**DIRECTIONS:** Report how many lines in the records below contain the word "agent". Nothing else belongs in the answer.

**GIVEN ENTRIES:**
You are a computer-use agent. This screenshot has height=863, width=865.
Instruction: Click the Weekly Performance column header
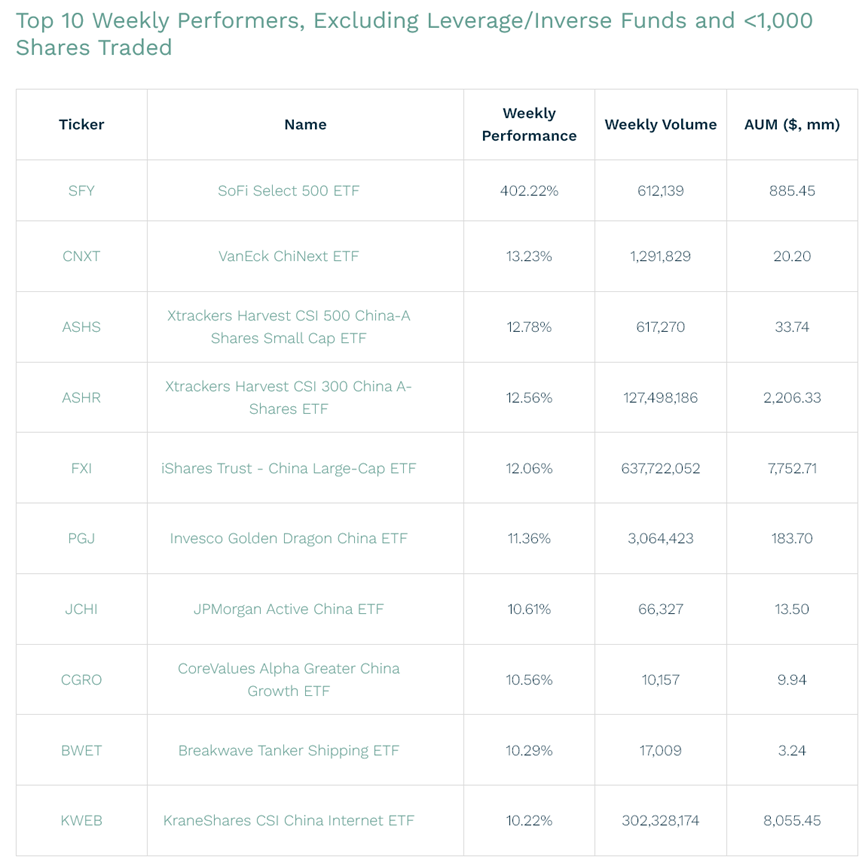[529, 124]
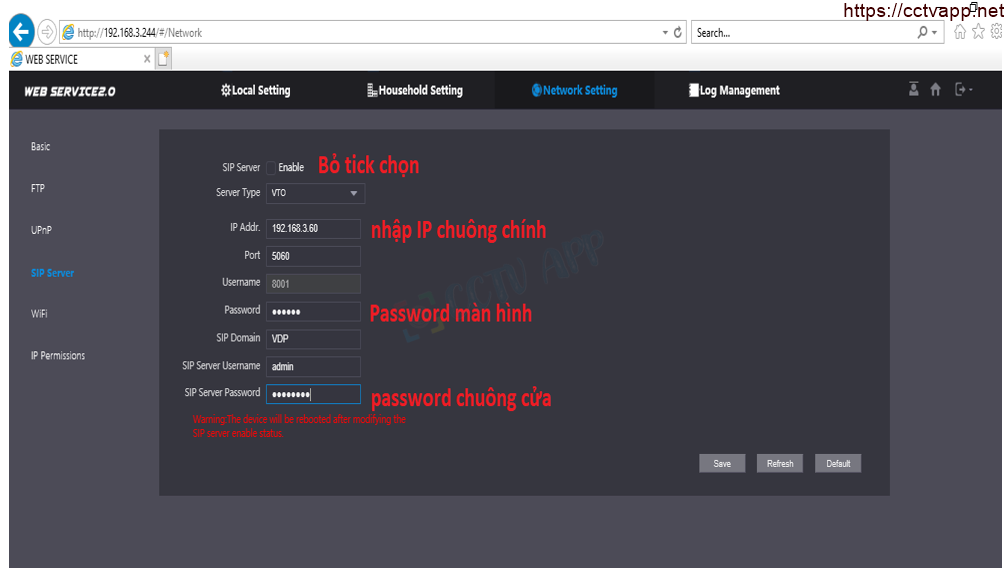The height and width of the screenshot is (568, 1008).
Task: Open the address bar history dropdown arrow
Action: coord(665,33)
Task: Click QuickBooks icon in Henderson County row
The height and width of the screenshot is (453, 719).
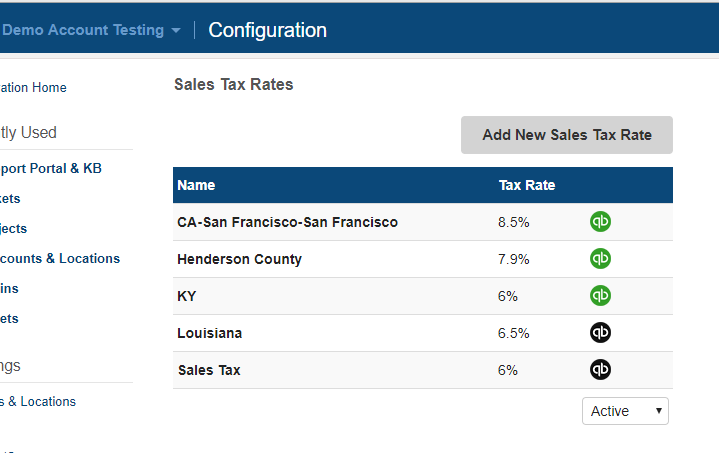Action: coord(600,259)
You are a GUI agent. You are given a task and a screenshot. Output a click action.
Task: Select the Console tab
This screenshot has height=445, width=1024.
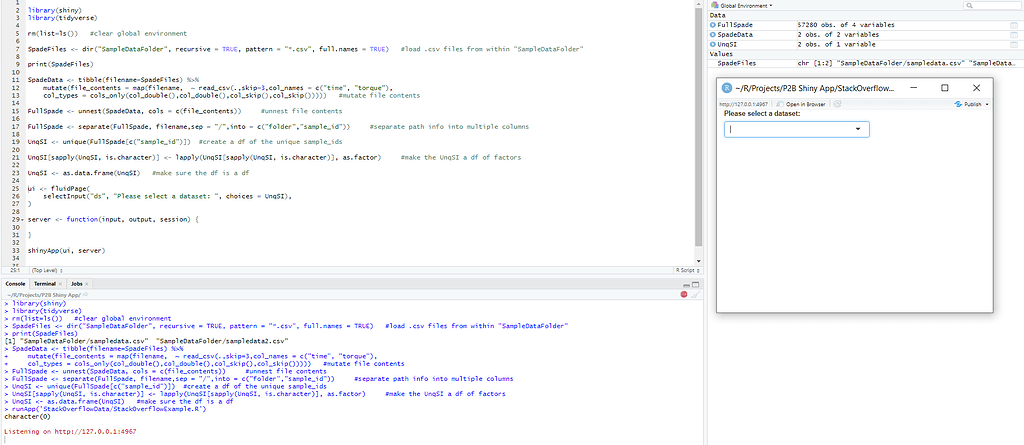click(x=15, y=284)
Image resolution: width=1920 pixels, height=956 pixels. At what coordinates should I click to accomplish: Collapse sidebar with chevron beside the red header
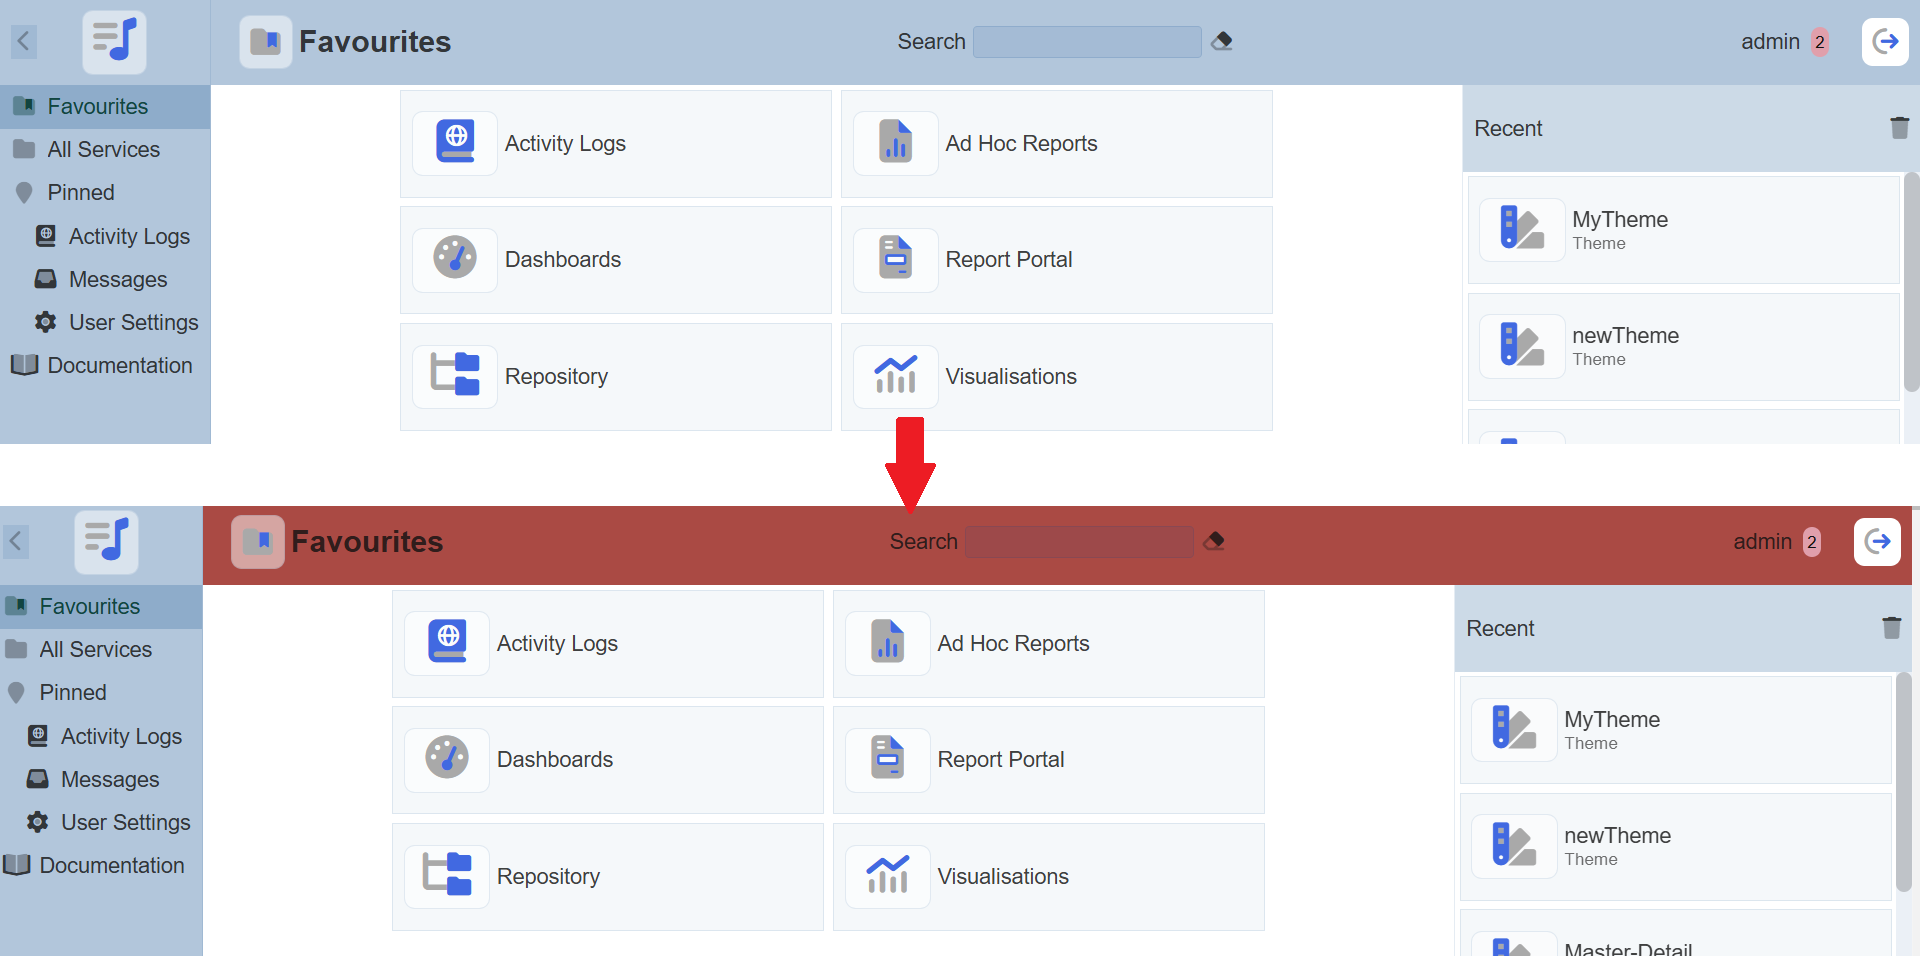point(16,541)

--

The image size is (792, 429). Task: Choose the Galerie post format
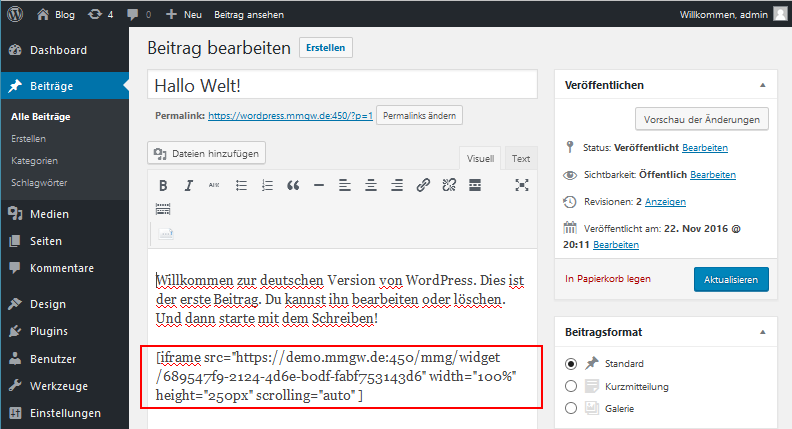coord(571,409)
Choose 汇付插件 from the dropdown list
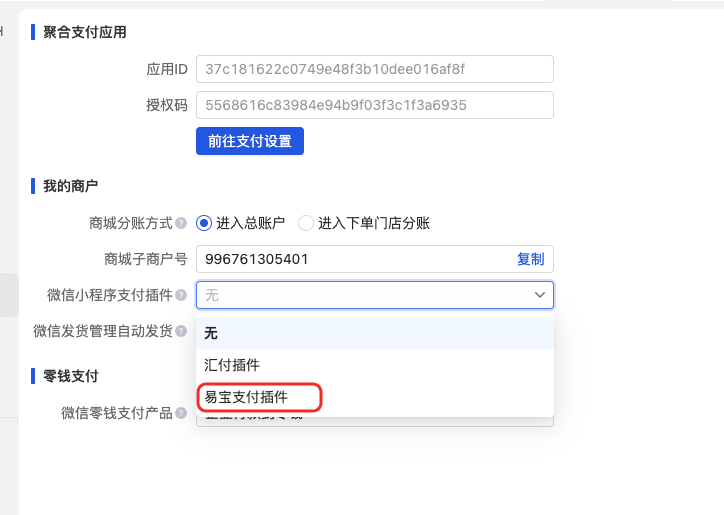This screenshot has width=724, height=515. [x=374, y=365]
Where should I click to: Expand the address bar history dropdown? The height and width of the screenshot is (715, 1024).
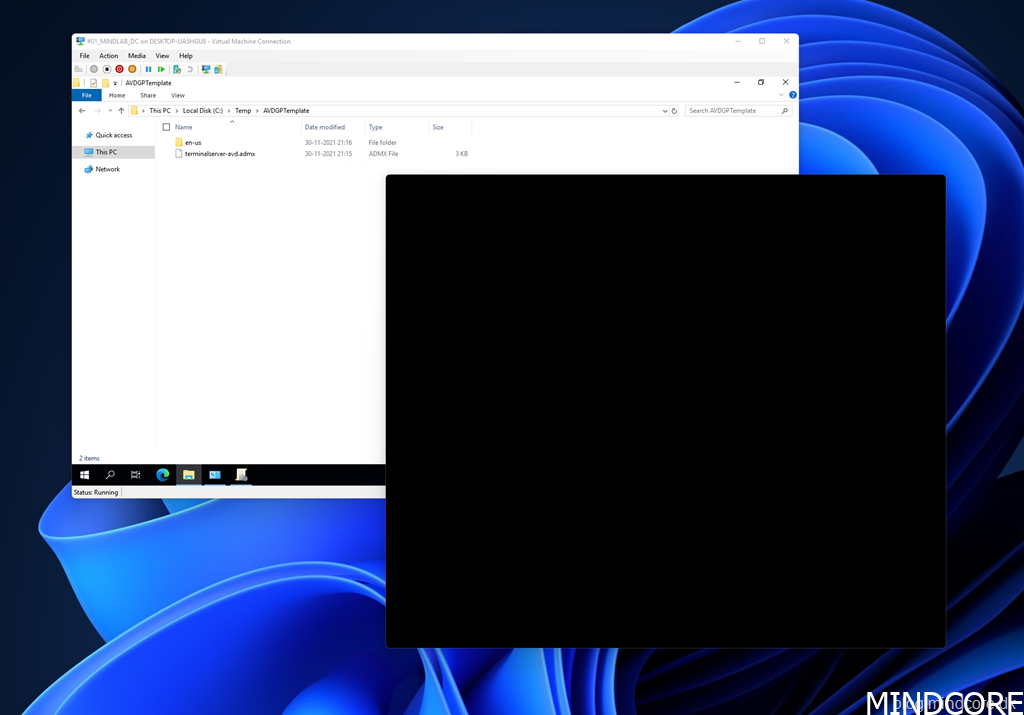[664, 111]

* * *

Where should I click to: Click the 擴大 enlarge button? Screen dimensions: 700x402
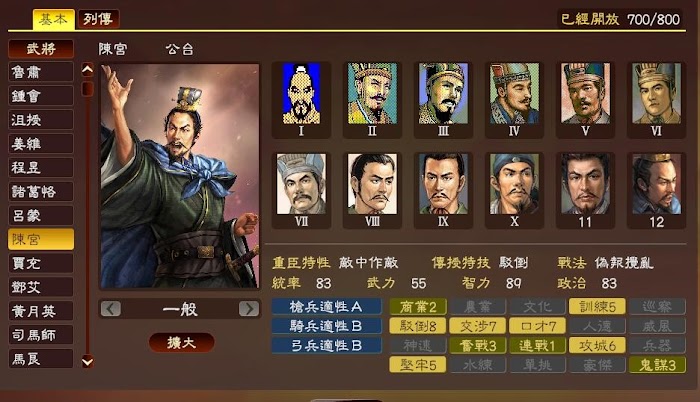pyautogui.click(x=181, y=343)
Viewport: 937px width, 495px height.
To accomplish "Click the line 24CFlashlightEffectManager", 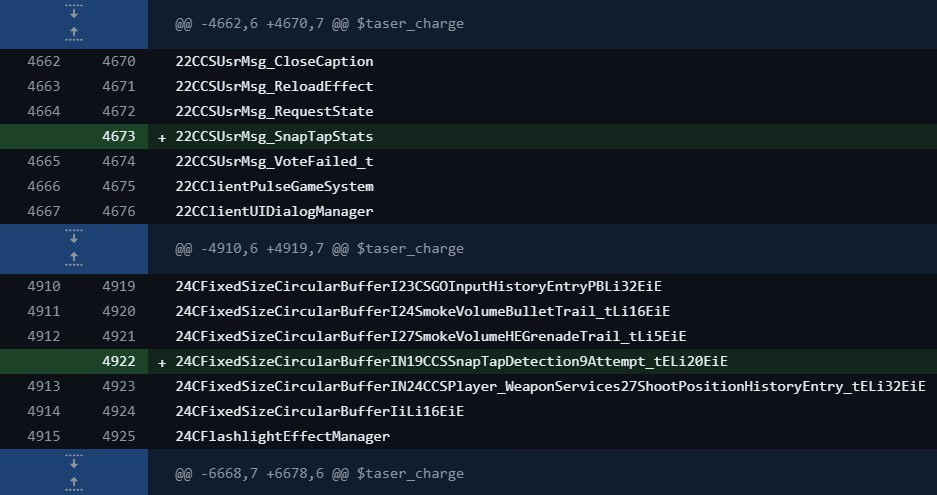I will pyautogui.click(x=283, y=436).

**SOLUTION TO THIS TASK:** 2